O Mistério da Torre Negra (Louis Bayard)

Fatos históricos servindo de mote. O período retratado? A transição entre o governo imperial de Napoleão e a restituição da monarquia, mas como se não bastasse isso, algo precisa ser investigado e temos um detetive de peso escalado para esse papel…

Em 1793, o rei Luís XVI e Maria Antonieta foram depostos e guilhotinados durante a Revolução Francesa que colocou Napoleão no poder. Luís Carlos, o herdeiro real, de apenas sete anos, sobreviveu à morte dos pais e por quase três anos foi mantido prisioneiro na Torre do Templo, aonde viria a falecer em 1795. Porém, logo após sua morte surgiram rumores de que ele tinha escapado desse trágico destino e de fato nunca se soube o que aconteceu a ele.
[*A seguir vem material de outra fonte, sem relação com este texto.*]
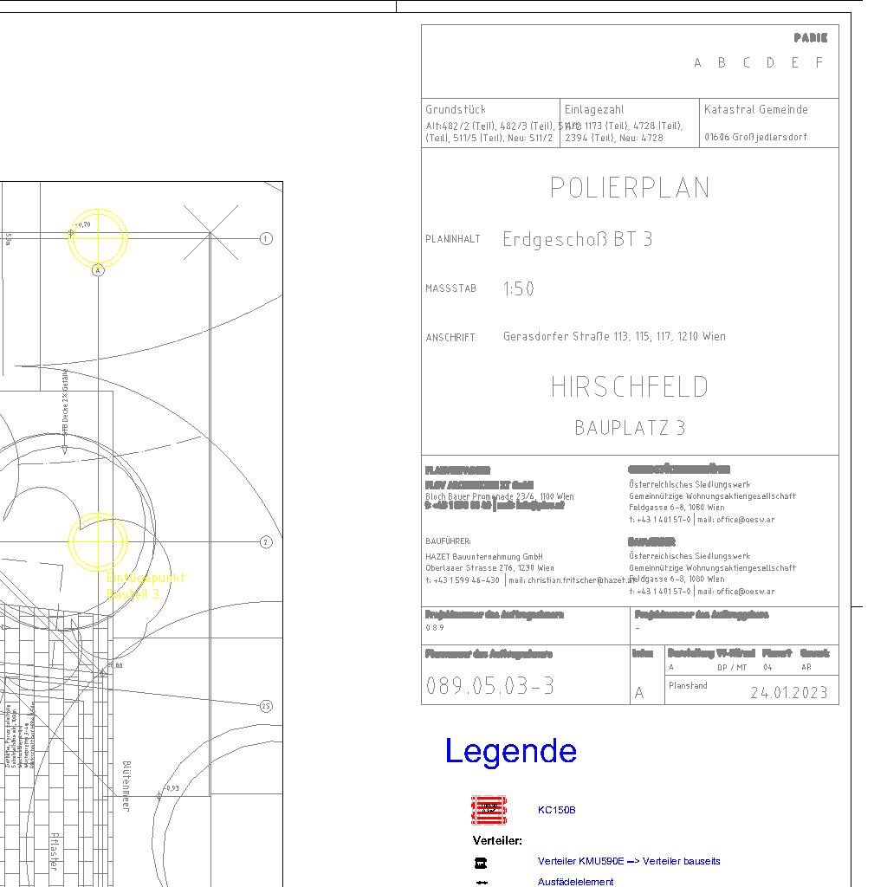
Task: Click the yellow Einfügepunkt circle marker
Action: (x=98, y=542)
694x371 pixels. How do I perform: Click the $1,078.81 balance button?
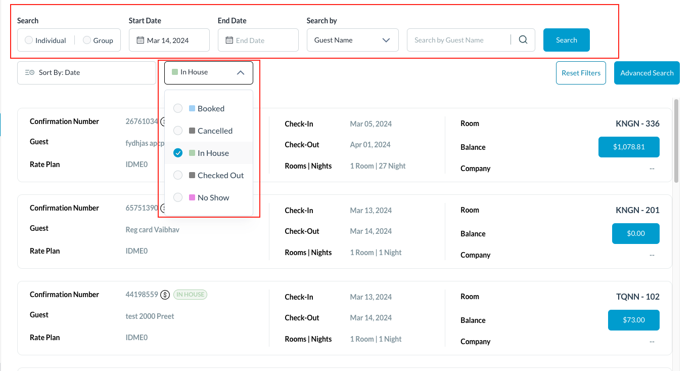[629, 147]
O fato é que a hipótese da fuga foi mantida viva entre o povo francês durante décadas. E é esse o mote utilizado por Bayard: a investigação desse desaparecimento, já que surgem evidências de que o delfim perdido realmente ainda está vivo. Para comandar essa investigação, Bayard toma emprestada outra figura histórica, o detetive Vidocq. Considerado o pai da criminologia, ele fundou a Brigade de Sûreté, a célebre polícia francesa em 1810.

A história nos é contada como reminiscências de Hector Carpentier sobre seu primeiro encontro com Vidocq em 1818, devido ao assassinato de Chrétien Leblanc. Assassinato que traz à luz um segredo envolvendo o delfim e que colocará Hector e Vidocq na busca pela verdade.
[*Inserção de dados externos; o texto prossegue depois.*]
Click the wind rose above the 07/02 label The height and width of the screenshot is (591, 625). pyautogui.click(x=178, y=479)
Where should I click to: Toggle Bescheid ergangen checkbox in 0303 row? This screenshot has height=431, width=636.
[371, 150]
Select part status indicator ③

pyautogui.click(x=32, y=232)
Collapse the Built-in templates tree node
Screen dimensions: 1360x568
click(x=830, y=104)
Assim como a memória às vezes precisa de um tranco para funcionar, a narrativa de Bayard no início é um tanto quanto árida e o ritmo de leitura demora um pouco a engrenar. Mas isso só até que as cartas sejam postas à mesa, pois Bayard nos aguça a curiosidade que é difícil largar a leitura sem antes saber se o delfim sobreviveu às penúrias do claustro ou não.

A ideia de intercalar com a narrativa os “registros” do médico de Carlos durante a sua confinação no Templo é um ponto positivo, o que nos permite antever algumas conclusões dos personagens, mas sem estragar o clímax da investigação. A forma como Bayard constrói o seu Vidocq e a relação deste com Hector também é interessante e serve para pontuar a trama com momentos divertidos através das “tiradas” sarcásticas do detetive e da timidez e falta de atitude de Hector. Bayard nos apresenta os fatos históricos sem muitas delongas, situa bem o leitor e transforma a França de 1818 em um excelente palco para a atuação do detetive. Um bom romance histórico investigativo que não deve nada às situações criadas pela rainha do crime ou por Sir Doyle.